» **Testo da leggere**
####

Bordiga a Maffi, Ceglia e Neri
Napoli, 18 novembre 1964
Con questa lettera scritta di mercoledì a Bruno e ai due Romei (Ceglia e Neri) spezzo la serie delle lettere dettate nelle riunioni collettive di giovedì e domenica (che non sono di un comitato ma di tutti i compagni di Napoli o non di Napoli che vengono a darmi una mano e che devono sapere che mi trovano, mentre io non so quali e quanti sono, esempio di proliferazione organica delle forme) per contentare Bruno e non perché occorra "tenergli su il morale" dopo l'immane vaccata.
La lettera sarà copiata domani nella ordinaria che va a poche destinazioni, nei limiti della... carta carbone.
A Bruno mando pignolescamente riletto da me il mio testo dattilografato degli appunti per le tesi perché lo tenga presente nella correzione delle bozze, specie per le virgolette e altre minuzie. Resto senza: erano quattro: Calogero, Bruno, Giuliano e questo. Mi resta solo il manoscritto di pugno Gianni Francesco Cesare. Passerebbe tempo imprevedibile per farlo battere da Livio e poi leggerlo e spedirlo.
Benissimo il gioranle che arriva stamane.
Romeo da Forlì. Sento da Bruno che a Forlì non hanno capito tutto. Espongo quindi alcuni particolari utili.
Romeo da Torino. Ebbi il tuo telegramma con Ernesto e la lettere di Marx sulle "straccionerie". Poi ho saputo che sei corso a Milano per evitare cose peggiori.

####

» **Materiale fornito**
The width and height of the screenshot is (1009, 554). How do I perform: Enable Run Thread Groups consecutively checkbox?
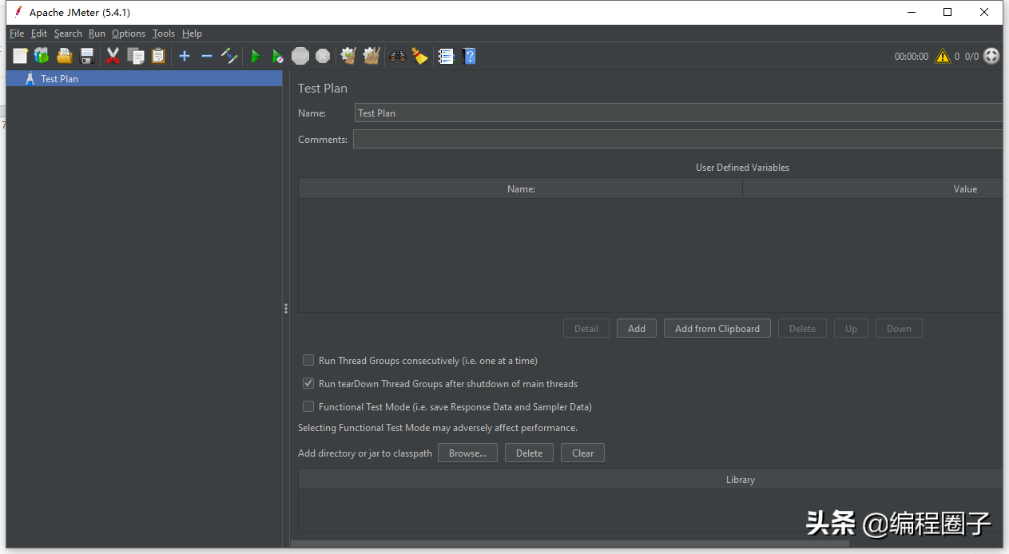click(x=308, y=361)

####

» **Esercizi**
[a] Riporta dalla lettera di Bordiga il passo compreso tra "La lettera sarà" e "leggerlo e spedirlo.", estremi inclusi.
[b] In quale giorno della settimana dice di aver scritto la lettera Bordiga?
[c] Scrivi il seguito della lettera di Bordiga a Maffi, Ceglia e Neri.
Il materiale fornito è indipendente dalla lettera.

» **Risposte**
[a]
La lettera sarà copiata domani nella ordinaria che va a poche destinazioni, nei limiti della... carta carbone.
A Bruno mando pignolescamente riletto da me il mio testo dattilografato degli appunti per le tesi perché lo tenga presente nella correzione delle bozze, specie per le virgolette e altre minuzie. Resto senza: erano quattro: Calogero, Bruno, Giuliano e questo. Mi resta solo il manoscritto di pugno Gianni Francesco Cesare. Passerebbe tempo imprevedibile per farlo battere da Livio e poi leggerlo e spedirlo.

[b] Di mercoledì.

[c]
Vi faccio presente questo. La iniziativa delle tesi, scritte per ora con titolo di appunti per farle più complete e perentorie, è stata solo mia e io solo vi ho lavorato, dettandole a Napoli a Gianni e a Firenze a Francesco e Cesare. Esse dicono quanto esposi a Marsiglia la mattina del lunedì solo in francese e quanto a Milano e a Barra: il partito funziona su una linea Napoli-Milano o Amadeo-Bruno. Mai altri comitati. Idea che, se fosse una fesseria, sarebbe colpa solo mia.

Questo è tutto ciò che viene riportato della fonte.